## About this exercise
Among the entries below, one stretch runs from the line that contains "Image resolution: width=878" through the line that contains "Click the mouse". Repeat that stretch exactly, ends included, and only that.
++++++++
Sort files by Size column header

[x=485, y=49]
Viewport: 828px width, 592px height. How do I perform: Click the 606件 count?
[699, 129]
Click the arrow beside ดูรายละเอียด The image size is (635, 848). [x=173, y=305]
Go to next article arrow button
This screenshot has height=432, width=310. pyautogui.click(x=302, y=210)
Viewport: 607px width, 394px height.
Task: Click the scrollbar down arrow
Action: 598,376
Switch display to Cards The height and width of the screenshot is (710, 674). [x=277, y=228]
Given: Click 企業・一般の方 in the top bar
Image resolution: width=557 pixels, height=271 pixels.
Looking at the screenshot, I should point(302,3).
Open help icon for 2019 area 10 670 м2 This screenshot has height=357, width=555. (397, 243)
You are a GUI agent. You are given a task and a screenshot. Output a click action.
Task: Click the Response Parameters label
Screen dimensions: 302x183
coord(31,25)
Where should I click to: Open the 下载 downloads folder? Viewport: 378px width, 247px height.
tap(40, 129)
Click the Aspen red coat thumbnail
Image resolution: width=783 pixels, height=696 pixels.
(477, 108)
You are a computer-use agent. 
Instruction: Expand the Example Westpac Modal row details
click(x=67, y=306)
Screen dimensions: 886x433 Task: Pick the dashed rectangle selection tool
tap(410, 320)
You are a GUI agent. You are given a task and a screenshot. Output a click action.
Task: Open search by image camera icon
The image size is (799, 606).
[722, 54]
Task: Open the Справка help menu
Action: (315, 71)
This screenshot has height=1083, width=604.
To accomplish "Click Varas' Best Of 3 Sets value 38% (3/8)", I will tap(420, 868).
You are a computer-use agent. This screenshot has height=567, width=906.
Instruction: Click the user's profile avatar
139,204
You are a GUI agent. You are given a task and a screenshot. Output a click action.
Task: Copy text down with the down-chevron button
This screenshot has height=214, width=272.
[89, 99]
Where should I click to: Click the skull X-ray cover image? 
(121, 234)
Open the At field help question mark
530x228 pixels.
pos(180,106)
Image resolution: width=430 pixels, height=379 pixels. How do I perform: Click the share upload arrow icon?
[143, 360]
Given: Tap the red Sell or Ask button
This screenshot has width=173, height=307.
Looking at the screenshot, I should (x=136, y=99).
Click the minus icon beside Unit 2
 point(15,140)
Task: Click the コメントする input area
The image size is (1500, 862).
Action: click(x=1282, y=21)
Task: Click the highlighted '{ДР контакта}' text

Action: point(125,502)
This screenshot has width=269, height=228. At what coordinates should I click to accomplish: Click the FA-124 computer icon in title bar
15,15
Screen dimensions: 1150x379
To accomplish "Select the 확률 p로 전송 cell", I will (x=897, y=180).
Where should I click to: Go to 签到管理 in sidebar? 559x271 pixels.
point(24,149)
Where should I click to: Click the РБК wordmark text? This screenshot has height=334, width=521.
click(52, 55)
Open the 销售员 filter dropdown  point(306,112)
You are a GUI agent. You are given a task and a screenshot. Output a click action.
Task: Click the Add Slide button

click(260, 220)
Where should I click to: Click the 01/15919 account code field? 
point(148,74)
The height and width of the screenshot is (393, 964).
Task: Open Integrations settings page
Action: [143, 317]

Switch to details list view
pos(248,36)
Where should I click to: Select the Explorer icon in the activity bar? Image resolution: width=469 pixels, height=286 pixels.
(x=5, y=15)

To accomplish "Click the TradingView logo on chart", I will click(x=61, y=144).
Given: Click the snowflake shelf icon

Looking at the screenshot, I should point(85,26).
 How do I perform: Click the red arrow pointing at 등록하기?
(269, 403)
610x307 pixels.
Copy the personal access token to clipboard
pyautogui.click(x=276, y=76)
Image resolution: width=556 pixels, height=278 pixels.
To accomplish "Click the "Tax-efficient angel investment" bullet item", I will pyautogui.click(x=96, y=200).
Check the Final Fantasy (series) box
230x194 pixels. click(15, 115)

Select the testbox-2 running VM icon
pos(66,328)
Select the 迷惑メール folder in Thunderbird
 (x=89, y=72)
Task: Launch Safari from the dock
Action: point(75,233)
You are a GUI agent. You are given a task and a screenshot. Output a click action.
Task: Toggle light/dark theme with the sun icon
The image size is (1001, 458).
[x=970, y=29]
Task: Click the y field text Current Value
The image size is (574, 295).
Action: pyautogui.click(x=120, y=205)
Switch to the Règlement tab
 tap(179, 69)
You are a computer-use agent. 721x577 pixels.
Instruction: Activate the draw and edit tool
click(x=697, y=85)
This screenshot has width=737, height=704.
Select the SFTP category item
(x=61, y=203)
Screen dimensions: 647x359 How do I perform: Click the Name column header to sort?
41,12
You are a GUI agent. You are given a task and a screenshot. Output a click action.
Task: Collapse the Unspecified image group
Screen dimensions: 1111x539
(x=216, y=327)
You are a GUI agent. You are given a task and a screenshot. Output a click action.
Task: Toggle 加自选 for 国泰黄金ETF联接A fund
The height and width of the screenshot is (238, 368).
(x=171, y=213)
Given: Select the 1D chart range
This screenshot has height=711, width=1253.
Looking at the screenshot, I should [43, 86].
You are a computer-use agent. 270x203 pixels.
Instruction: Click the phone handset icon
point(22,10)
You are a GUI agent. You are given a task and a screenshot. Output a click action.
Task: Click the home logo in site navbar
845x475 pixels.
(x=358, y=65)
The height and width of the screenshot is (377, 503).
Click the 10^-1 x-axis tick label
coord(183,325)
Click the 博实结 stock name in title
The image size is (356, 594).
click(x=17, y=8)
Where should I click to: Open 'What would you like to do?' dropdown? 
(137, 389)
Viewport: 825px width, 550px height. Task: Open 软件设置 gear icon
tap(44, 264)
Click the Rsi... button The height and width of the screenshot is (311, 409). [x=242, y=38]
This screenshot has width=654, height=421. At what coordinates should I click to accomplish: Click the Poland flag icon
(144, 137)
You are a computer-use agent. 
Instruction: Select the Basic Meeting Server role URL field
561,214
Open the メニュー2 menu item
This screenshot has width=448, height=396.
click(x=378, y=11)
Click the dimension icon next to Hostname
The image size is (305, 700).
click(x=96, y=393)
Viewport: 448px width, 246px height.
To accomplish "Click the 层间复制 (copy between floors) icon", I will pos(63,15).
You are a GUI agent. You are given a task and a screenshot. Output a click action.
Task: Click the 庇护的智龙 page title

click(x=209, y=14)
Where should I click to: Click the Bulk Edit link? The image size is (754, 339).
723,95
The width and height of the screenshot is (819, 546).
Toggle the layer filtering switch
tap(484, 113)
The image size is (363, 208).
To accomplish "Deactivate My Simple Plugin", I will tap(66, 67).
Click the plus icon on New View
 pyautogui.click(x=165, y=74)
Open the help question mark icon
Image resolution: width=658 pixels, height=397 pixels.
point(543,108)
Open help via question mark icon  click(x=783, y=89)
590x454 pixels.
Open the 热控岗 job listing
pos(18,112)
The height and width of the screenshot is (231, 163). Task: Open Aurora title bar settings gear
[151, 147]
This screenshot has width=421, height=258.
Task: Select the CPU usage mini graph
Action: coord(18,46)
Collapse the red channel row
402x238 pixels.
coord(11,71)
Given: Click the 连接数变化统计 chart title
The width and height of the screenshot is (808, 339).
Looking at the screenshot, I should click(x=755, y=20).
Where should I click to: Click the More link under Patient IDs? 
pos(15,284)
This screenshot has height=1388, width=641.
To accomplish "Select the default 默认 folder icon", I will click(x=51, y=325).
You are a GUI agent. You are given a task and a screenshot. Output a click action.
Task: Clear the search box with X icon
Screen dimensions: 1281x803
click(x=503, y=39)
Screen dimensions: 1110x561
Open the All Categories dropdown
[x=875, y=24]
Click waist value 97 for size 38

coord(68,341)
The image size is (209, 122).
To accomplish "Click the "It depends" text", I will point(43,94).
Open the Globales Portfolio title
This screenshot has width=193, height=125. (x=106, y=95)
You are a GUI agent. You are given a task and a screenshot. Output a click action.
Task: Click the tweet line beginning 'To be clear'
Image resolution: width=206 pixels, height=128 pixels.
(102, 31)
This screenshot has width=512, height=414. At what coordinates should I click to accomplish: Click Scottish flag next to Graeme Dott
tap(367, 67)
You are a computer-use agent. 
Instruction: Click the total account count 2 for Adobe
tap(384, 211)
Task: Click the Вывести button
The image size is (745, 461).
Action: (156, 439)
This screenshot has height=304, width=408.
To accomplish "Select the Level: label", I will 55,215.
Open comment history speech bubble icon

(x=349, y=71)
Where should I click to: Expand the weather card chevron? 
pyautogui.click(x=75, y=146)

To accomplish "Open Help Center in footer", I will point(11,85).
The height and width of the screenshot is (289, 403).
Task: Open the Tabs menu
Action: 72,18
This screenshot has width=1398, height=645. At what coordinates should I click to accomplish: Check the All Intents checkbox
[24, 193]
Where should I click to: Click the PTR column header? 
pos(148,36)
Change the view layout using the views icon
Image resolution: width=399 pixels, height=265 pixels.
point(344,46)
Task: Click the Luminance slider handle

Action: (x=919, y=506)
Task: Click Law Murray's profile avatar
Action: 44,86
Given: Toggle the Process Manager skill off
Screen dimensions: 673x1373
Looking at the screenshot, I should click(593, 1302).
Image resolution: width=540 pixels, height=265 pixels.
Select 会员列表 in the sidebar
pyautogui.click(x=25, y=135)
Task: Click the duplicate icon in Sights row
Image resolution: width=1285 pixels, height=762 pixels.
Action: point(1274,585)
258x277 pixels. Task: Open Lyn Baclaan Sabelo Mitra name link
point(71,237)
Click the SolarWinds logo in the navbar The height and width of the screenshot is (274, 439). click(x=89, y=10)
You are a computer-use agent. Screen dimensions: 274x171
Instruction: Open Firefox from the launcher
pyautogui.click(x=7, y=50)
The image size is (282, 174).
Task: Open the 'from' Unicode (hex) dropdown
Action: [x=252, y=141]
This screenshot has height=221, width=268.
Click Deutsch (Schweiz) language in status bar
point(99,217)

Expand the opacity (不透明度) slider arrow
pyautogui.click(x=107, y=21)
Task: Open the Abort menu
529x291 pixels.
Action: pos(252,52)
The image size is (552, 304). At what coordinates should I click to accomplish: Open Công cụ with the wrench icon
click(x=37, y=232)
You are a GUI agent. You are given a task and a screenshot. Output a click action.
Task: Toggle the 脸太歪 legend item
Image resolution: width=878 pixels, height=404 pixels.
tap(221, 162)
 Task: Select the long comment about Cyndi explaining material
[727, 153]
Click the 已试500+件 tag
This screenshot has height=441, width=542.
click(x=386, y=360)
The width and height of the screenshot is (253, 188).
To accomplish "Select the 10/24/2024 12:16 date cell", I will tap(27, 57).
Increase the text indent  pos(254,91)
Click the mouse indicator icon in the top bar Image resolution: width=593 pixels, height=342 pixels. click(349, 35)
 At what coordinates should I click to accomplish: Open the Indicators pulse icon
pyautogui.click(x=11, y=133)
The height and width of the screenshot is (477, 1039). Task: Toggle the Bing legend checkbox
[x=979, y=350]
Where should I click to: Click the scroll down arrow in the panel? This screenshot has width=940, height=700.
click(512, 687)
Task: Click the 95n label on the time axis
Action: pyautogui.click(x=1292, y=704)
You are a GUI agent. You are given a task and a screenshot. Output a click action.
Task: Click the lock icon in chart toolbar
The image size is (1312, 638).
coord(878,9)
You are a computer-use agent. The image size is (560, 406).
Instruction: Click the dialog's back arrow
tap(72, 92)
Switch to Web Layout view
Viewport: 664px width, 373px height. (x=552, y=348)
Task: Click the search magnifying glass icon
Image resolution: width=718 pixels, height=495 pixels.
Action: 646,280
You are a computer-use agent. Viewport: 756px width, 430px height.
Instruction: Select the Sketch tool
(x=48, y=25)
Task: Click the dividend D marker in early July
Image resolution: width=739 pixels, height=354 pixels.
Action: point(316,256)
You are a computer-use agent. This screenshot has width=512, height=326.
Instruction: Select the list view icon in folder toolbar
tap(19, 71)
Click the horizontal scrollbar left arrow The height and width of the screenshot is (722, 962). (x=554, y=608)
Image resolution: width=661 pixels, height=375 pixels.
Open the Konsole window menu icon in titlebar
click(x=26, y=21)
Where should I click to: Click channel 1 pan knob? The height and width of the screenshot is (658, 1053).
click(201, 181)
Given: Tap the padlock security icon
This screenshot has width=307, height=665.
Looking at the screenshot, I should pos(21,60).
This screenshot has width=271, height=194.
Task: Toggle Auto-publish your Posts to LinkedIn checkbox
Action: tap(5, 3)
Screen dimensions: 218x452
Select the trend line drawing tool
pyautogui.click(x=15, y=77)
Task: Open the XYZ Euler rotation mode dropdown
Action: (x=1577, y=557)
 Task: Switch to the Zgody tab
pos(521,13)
++++++++
## Answer for this exercise
Image resolution: width=878 pixels, height=404 pixels.
tap(221, 162)
 Task: Select the long comment about Cyndi explaining material
[727, 153]
Click the 已试500+件 tag
This screenshot has height=441, width=542.
click(x=386, y=360)
The width and height of the screenshot is (253, 188).
To accomplish "Select the 10/24/2024 12:16 date cell", I will tap(27, 57).
Increase the text indent  pos(254,91)
Click the mouse indicator icon in the top bar Image resolution: width=593 pixels, height=342 pixels. click(349, 35)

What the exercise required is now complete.